In meditation it is the sound and the free mental attitude that play the role of the corkscrew. They penetrate into a cork which is gradually wriggled out, releasing what has been bottled up inside. Some parts of the cork are more resistant than others, as when things get congested through too much effort and concentration. Each time the corkscrew encounters this resistance it seems that a problem we thought we had solved has resurfaced. The truth is that the problem had indeed been overcome, but only at the previous level. When we and the meditative corkscrew move deeper into the cork, we must find a new way to deal with the resistance.
Perhaps it is like this in life as well.
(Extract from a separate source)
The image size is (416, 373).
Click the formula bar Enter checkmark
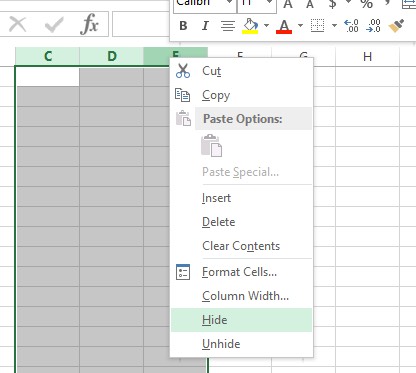(x=54, y=24)
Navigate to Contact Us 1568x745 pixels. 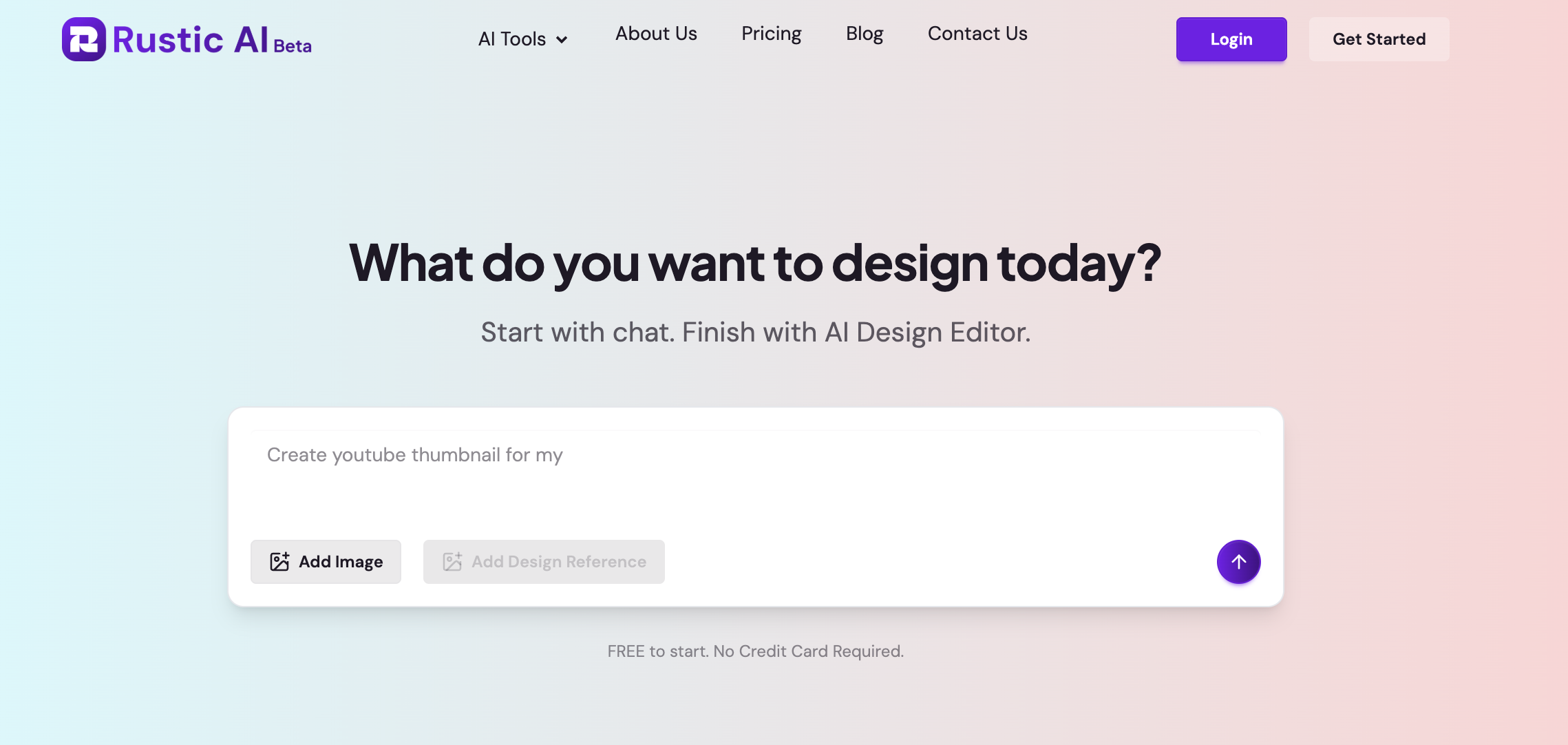click(977, 34)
When we feel that we are going round in circles it may be that the experience we have acquired on our journey enables us to negotiate obstacles more effectively. Meditation may transform the wheel of life into the meditative corkscrew’s path towards liberation.
Déjà vu
But thirty years later he nevertheless sits in a retreat at Lundsholm and struggles with a meditation sound that will not behave the way he wants it to. Have all these years of meditation been a waste of time? Has the wheel of life brought him full circle?
It may feel that way. But much has happened in the meantime. Meditation has changed his life and reduced his tendency to get stuck in difficult situations with no apparent solutions. It has become easier and easier to overcome the inner compulsion that holds him in these mental knots. But nothing is solved forever. Meditation keeps bringing him into contact with new layers of consciousness, and the knots that were unravelled on one level have to be unravelled anew as he moves on.
The small difference
In our meditator’s experience, it is often the free mental attitude that makes the small but crucial difference. “I wonder whether perhaps you’re concentrating too much?” were the guide’s timely words thirty years ago. He can ask himself the same question at the retreat at Lundsholm when he is approaching fifty, but it is not enough merely to say it: an understanding must develop from within. After several days of long meditations he begins to perceive exactly where the problem lies: he is demanding a clarity in the sound that he can only achieve by pressing a bit. As he gradually realises this, he begins to let go. The meditations become easier, and in the discussions afterwards he is able to make connections to a number of other areas in which his demand for a high degree of clarity – and the fear of what may happen if he relaxes his supervision – makes life more of an effort than it needs to be.
The meditative corkscrew is once again beginning to make inroads into resistant material. An area of life which has hitherto been bound up by effort and concentration starts to open up and become freer. This is not the first time a seeming revolution of the wheel has proved instead to be the incremental progress of the corkscrew, and it definitely won’t be the last!